PROBLEM DESCRIPTION
For the entries that follow, count the lines containing the string "agent" and write only the number.

TASK INPUT
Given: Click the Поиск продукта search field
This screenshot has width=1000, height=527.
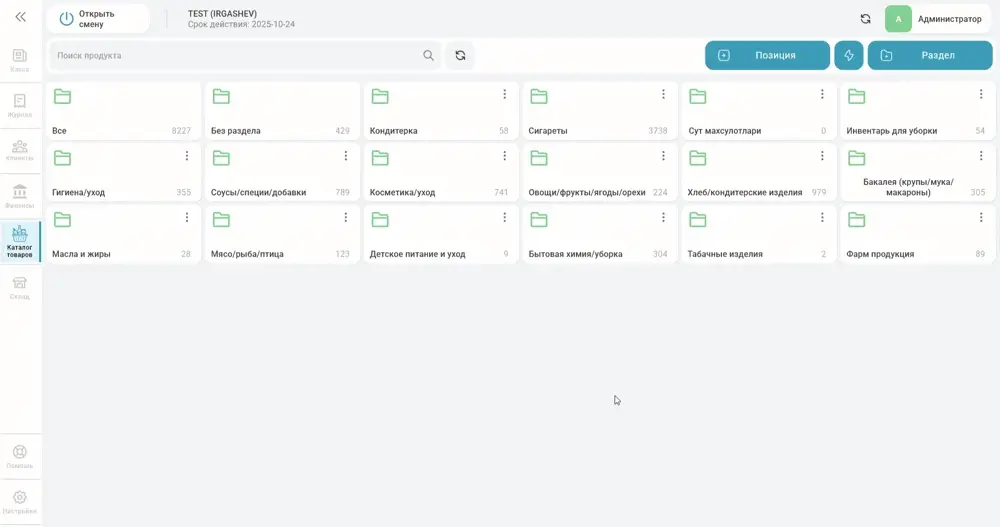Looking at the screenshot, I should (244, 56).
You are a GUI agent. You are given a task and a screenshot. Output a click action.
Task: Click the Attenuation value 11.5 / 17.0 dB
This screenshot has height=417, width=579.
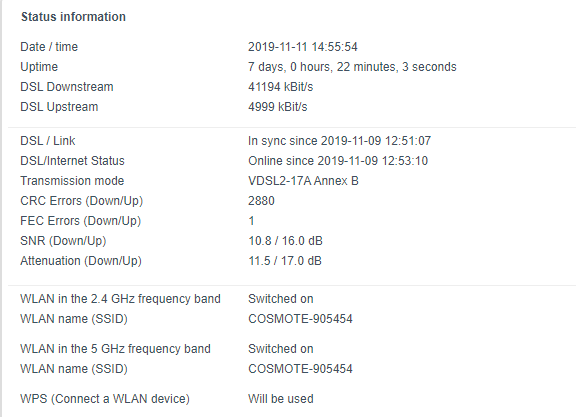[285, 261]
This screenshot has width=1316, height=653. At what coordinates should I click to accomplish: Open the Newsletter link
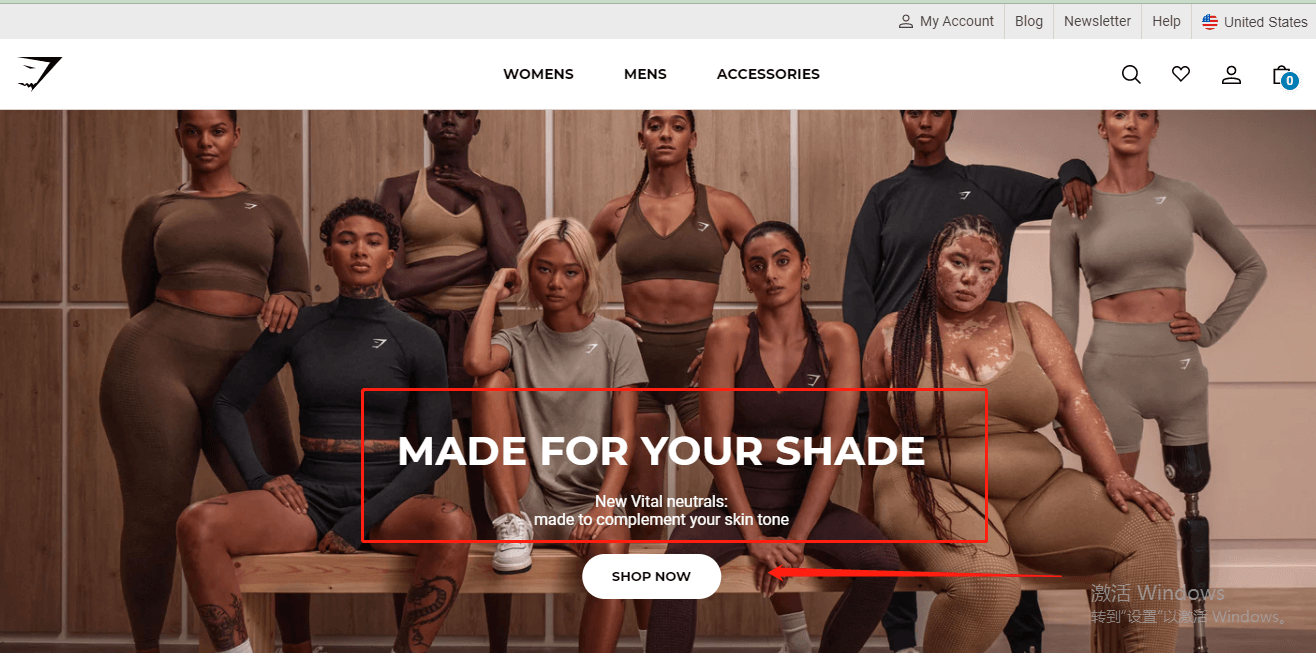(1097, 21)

...

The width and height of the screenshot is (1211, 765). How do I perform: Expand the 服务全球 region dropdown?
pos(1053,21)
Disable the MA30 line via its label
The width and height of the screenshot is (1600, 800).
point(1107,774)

...

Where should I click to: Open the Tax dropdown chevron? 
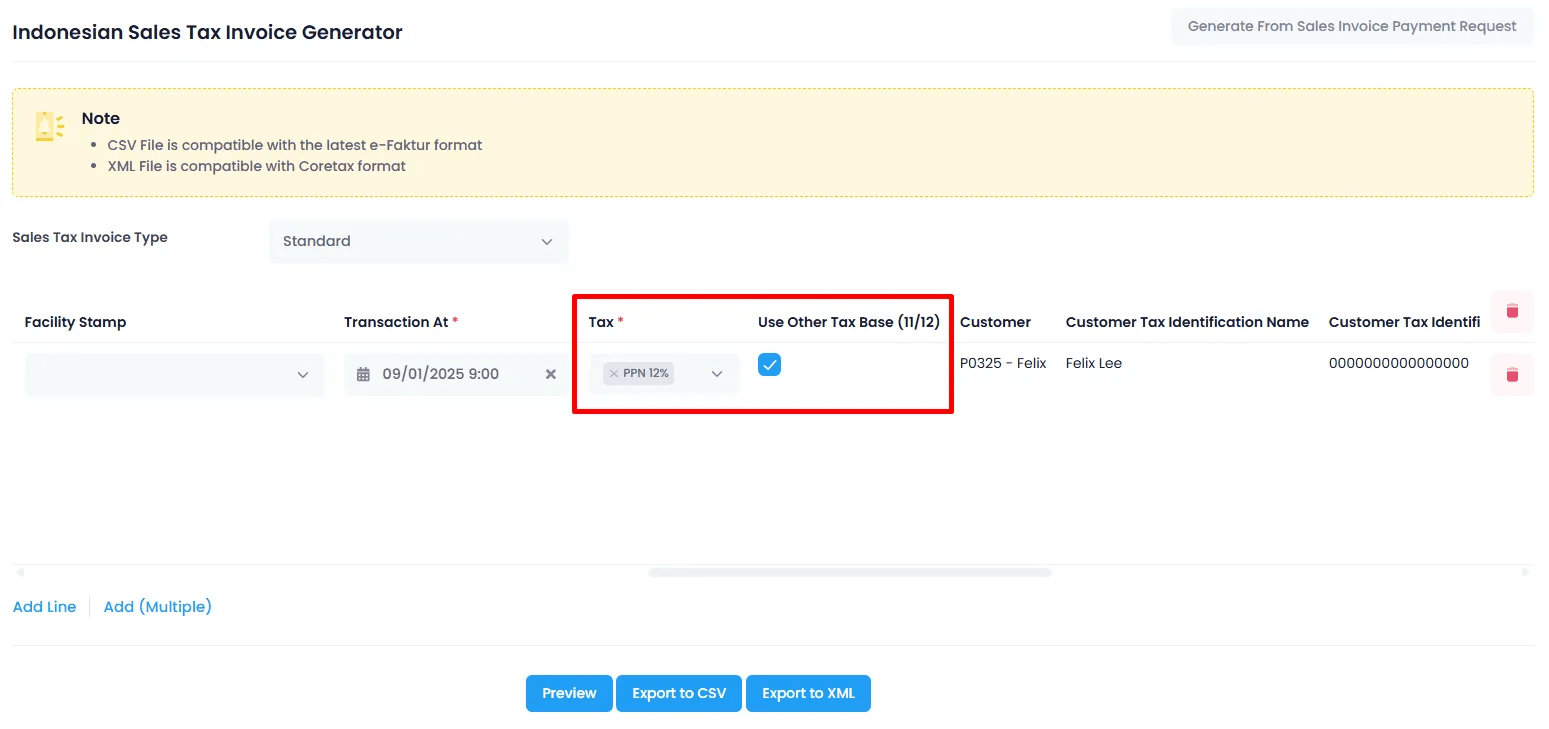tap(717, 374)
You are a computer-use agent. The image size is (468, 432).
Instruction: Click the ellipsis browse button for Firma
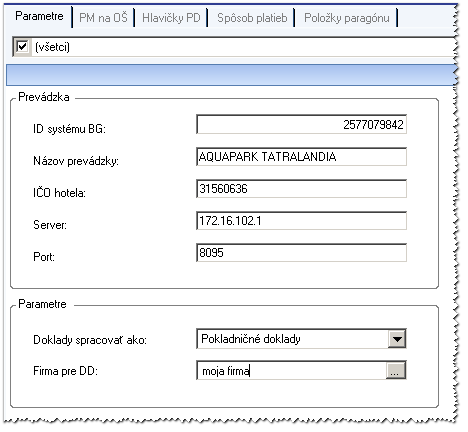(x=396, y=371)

ANSWER FOR THIS EXERCISE
2